Andrew Sullivan once again uncritically spouts yet another inane conspiracy theory on his blog. Whatever Time is paying him, it’s way too much.
Of course, Sullivan claims he’s merely passing on an interesting theory, and one which he doesn’t believe to boot. Of course, that’s like saying that Mr. Sullivan enjoys stuffing his underpants with the fur of freshly-killed kittens. Not that I actually believe that, mind you, but I thought I’d just pass it along.
This particular rumor is that Cheney and Rumsfeld, being the evil Bond villains that they are, intentionally sabotaged democracy in Iraq so that there won’t be all that pesky nation-building to worry about next time when we blow up most of Iran. As Sullivan explains it:
Under this interpretation, Bush was too trusting or dumb to understand the deviousness of their plan to fail in Iraq; Wolfowitz saw it too late and got out; Rice is stuck managing the debris that a democracy-promoting president and a democracy-hostile Pentagon created. The troops were just pawns in Cheney’s and Rumsfeld’s strategy. This interpretation would mean that incompetence is not the issue. Cheney and Rumsfeld have succeeded: they have turned Iraq into a failed state, removed its capacity to make WMDs, and detonated a regional Sunni-Shi’a war.
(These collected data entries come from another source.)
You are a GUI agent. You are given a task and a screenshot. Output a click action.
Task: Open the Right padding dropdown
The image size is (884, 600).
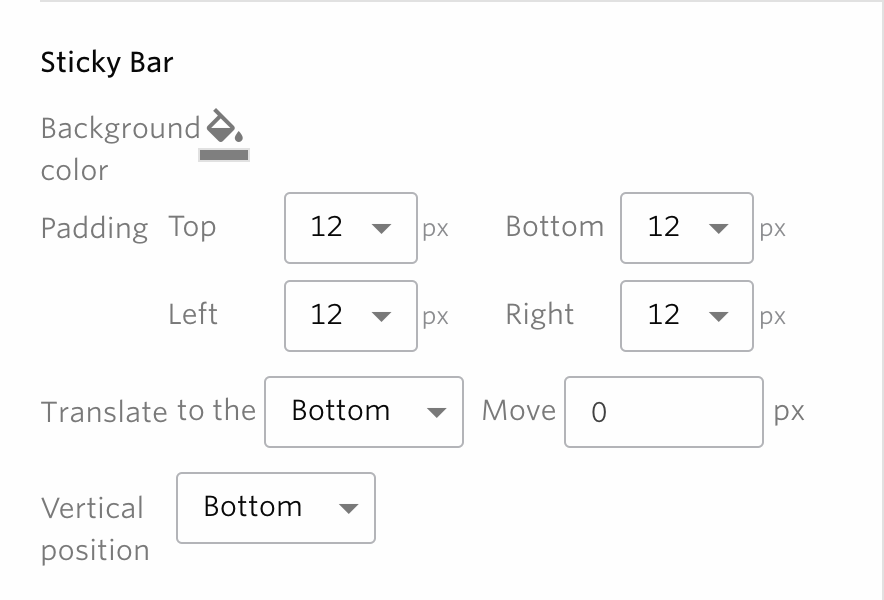coord(687,316)
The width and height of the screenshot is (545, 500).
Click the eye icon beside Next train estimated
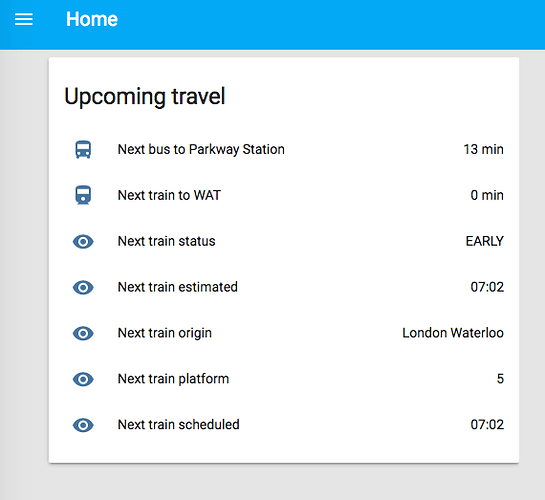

Now they want to use the same brutalist strategy against Iran. This theory is probably too complex and subtle to be true. The screw-up theory of history is more often the most plausible. But it does make some internal sense – if you assume that Cheney and Rumsfeld are not complete incompetents.
Or one could assume that there’s no such conspiracy, that the Bush Administration really does see democracy as the cornerstone of our fight against terrorism, and that they’re facing the results of a more more difficult fight in Iraq than they had counted upon and a world situation in which a certifiable nutball with messianic tendencies has taken over a major regional power. But hey, that’s not as cool as some complicated conspiracy theory, is it?
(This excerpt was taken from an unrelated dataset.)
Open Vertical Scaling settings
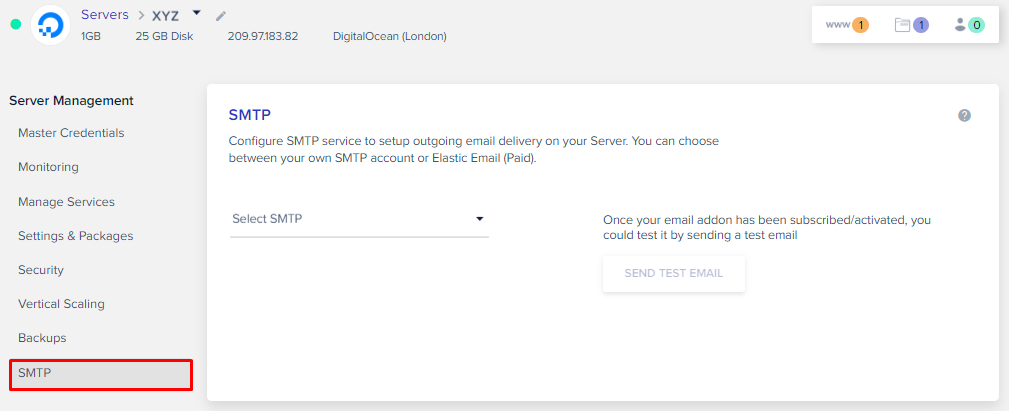The image size is (1009, 411). tap(61, 304)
Sullivan, like many who want to ascribe the worst of motives to the Bush Administration, keeps putting common sense and logic on the back burner in order to justify his near-ravenous dislike of the President and his Administration. There are plenty of rational and intellectually rigorous critiques to be made of the Bush Administration, the war in Iraq, and our efforts to promote democracy abroad. But every time Sullivan posts some idiotic and easily-refuted tripe like this, it only causes him to descend to the level of the typical raving Kossack.
It’s a very valuable thing for someone to play devil’s advocate and challenge the policies of this administration, and provoke thought about the way in which we’re promoting democracy abroad. But this just isn’t the right way of doing it. The last thing our marketplace of ideas needs is another person selling used snake oil.
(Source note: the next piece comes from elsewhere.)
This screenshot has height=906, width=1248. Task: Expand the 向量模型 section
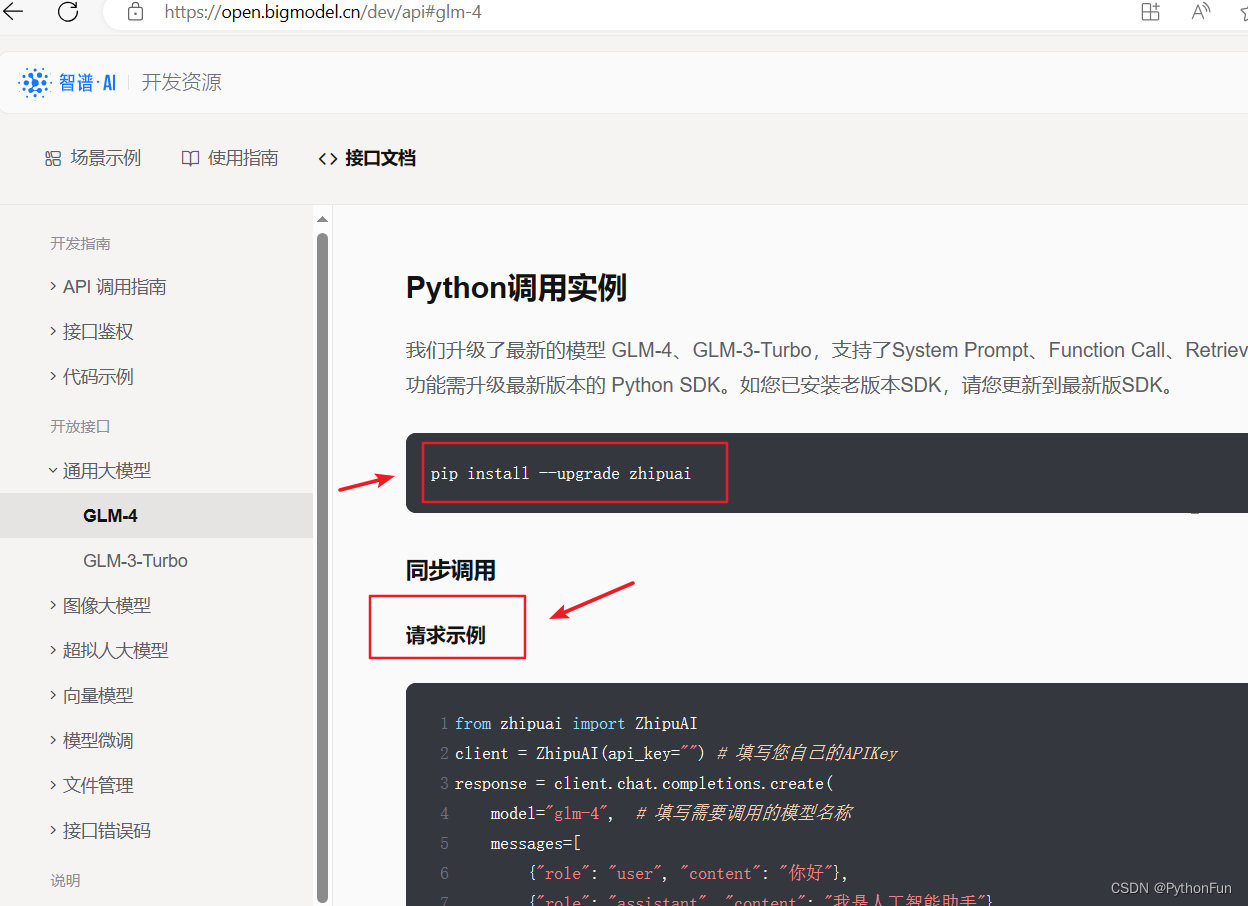(100, 695)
UPDATE: And the armchair psychiatry continues apace. One has to admire how Sullivan crafts his worldview to automatically assume the worst about the President on a personal level. If one were to play the game of trying to profile people, what would one say of a Catholic who rejects most of his Church’s teachings for what his faith says is a life of sin? I wonder if that would make one hostile to anyone who reminded him of that tension and cause one to surround oneself with sycophantic voices? Would it make one all the more moralistic on other issues in an attempt to regain some lost moral high ground?
Of course, such speculation is silly. No one knows what thoughts (if any these days) go through the head of Andrew Sullivan, and it’s usually foolish to try to ascribe hidden motives without strong evidence to support such claims. Given that, why does Sullivan continue to try to do the same with President Bush? Apparently he either must be incompetent, or the devil, or some combination of both. It can’t be that he’s making a good faith effort in a difficult and turbulent period in history. No, that would mean introducing shades of gray in Mr. Sullivan’s Manichean struggle, and that just doesn’t fly with his new role as polemicist.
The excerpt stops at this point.